Scott Cleland recently wrote a compelling piece on the need for a new national privacy law in the U.S., but I think this particularly genie is out of the lamp. That would only provide limited protection in a legal case; it wouldn’t protect you against losing your family, career or reputation and the three aren’t mutually exclusive.
This was brought into focus when Google released its transparency statement showing that government requests for information on citizens have gone up, particularly in the U.S., by thousands.
Another way of thinking about this report is that everything you do on the Web, or on a connected PC, may be captured and reported. What I don’t think people have fully thought through is that once behavior at home triggers an investigation, it would be likely that the IT department would become involved because it is then natural for the investigating agency to look at all Internet access an employee has.

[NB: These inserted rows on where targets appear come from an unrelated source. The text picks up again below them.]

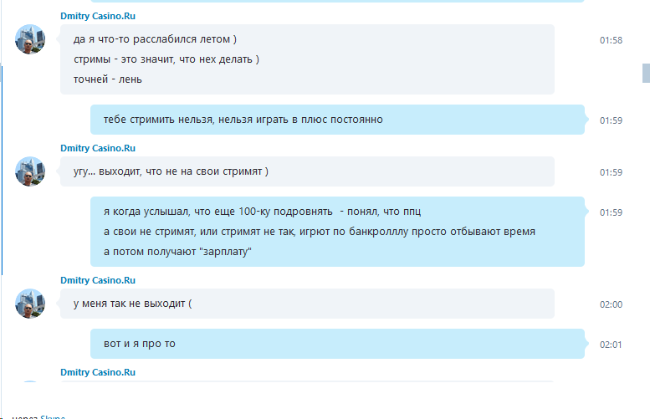This screenshot has width=650, height=419.
Task: Click the 02:01 timestamp
Action: pos(611,345)
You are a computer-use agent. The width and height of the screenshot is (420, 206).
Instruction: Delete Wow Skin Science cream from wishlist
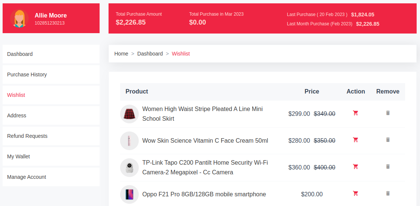point(388,140)
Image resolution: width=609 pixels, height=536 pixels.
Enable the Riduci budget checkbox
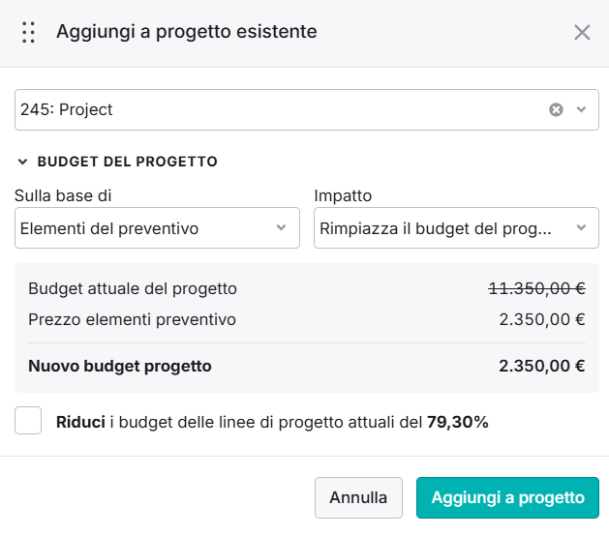tap(28, 420)
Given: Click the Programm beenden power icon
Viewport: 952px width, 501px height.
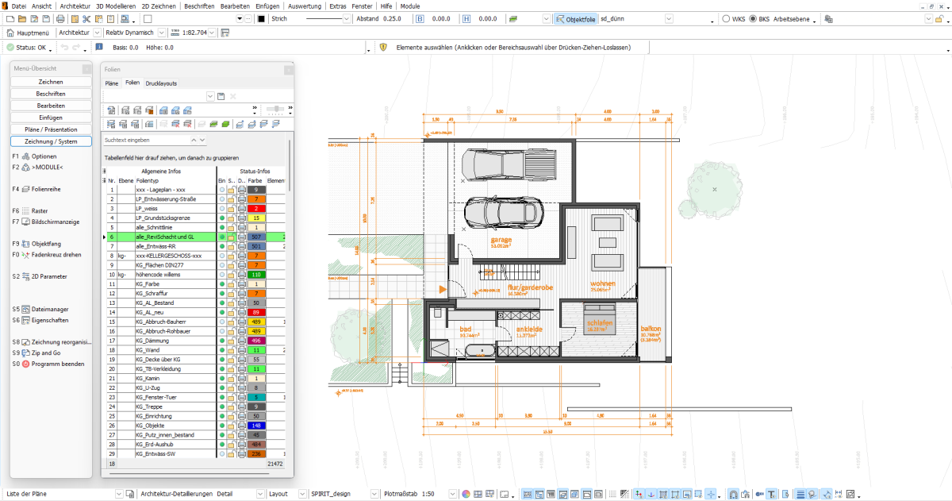Looking at the screenshot, I should [x=26, y=364].
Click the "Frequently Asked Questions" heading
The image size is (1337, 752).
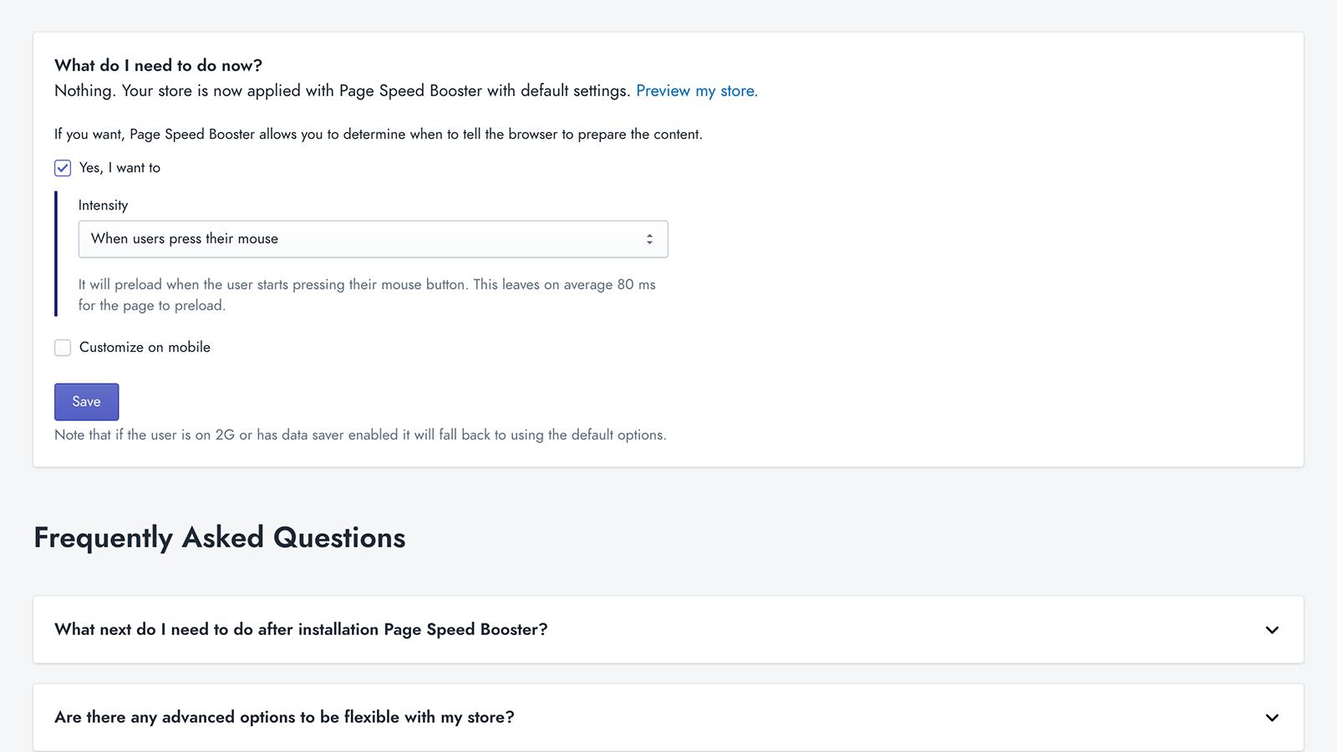pos(220,537)
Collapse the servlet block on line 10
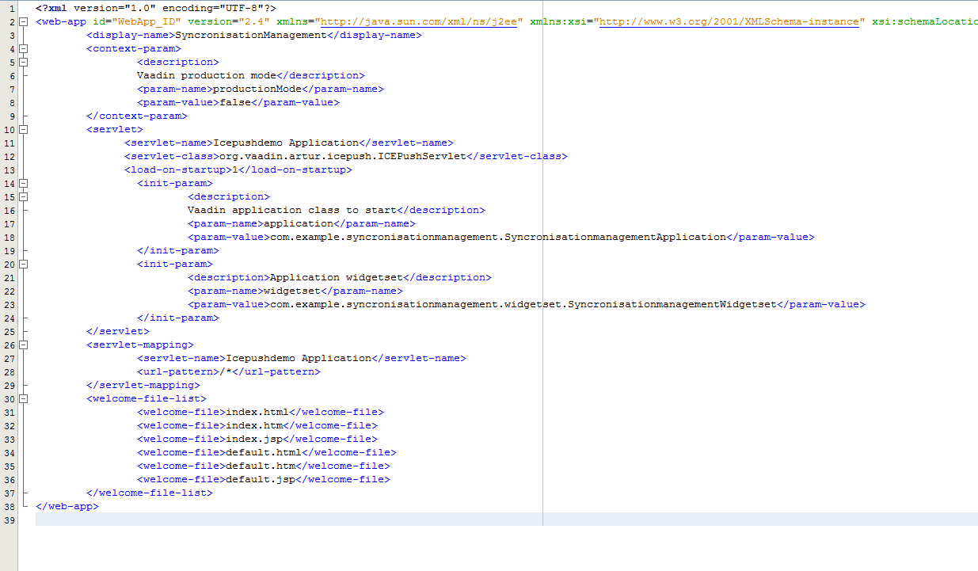 tap(24, 129)
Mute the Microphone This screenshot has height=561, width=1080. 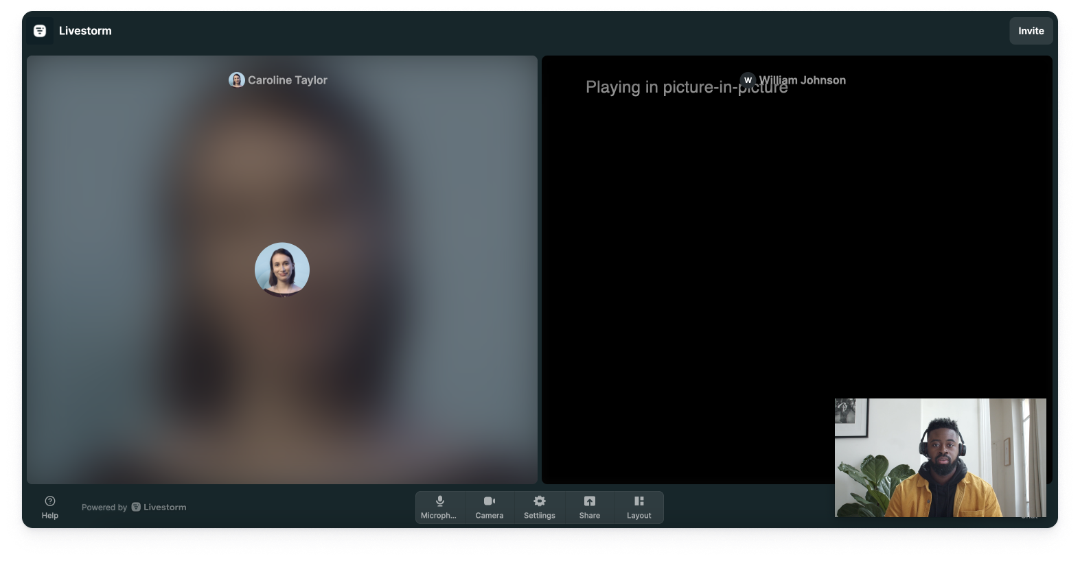click(440, 508)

This suggests a relatively rigid whitelisting approach to Web sites for most on-premise employees and heavy monitoring and auditing of employees who get permission to have broader Web access. The best defense is likely to get ahead of this problem.
Let me explain.
Stepping Away from Employee Investigations
There are three potential big problems if an employee investigation by an outside agency involves the company. One is that the overhead of the discovery process, depending on how deep the agency wants to go, can be onerous. Second, it can damage the firm’s brand if the investigation becomes public even if the employee is innocent. And third, if IT is the source of the leak and the employee is found innocent, the firm could be massively liable for defamation, hostile workplace, or a series of other charges that could be brought civilly which, with a friendly jury, cost the company a lot of money.
The best defense, therefore, for both the employee and the company, is to assure that the behavior can’t happen at the firm. This generally means a standard policy of whitelisting those sites known to be acceptable to the employee during business hours. This isn’t an uncommon practice today and with this increased scrutiny by law enforcement agencies it is an even more important practice going forward. If it can be reasonably shown that the employee can’t go to questionable sites, then that should stop an investigation cold on campus. This protects both the firm and the employee from problems.
If an employee wants or needs to opt out of this protective program, and clearly many do, then they both must understand the risks and be placed under audit review. People do foolish things and catching them early can often nip in the bud problems that later might emerge, like an addiction to online gambling or pornography, at least at work.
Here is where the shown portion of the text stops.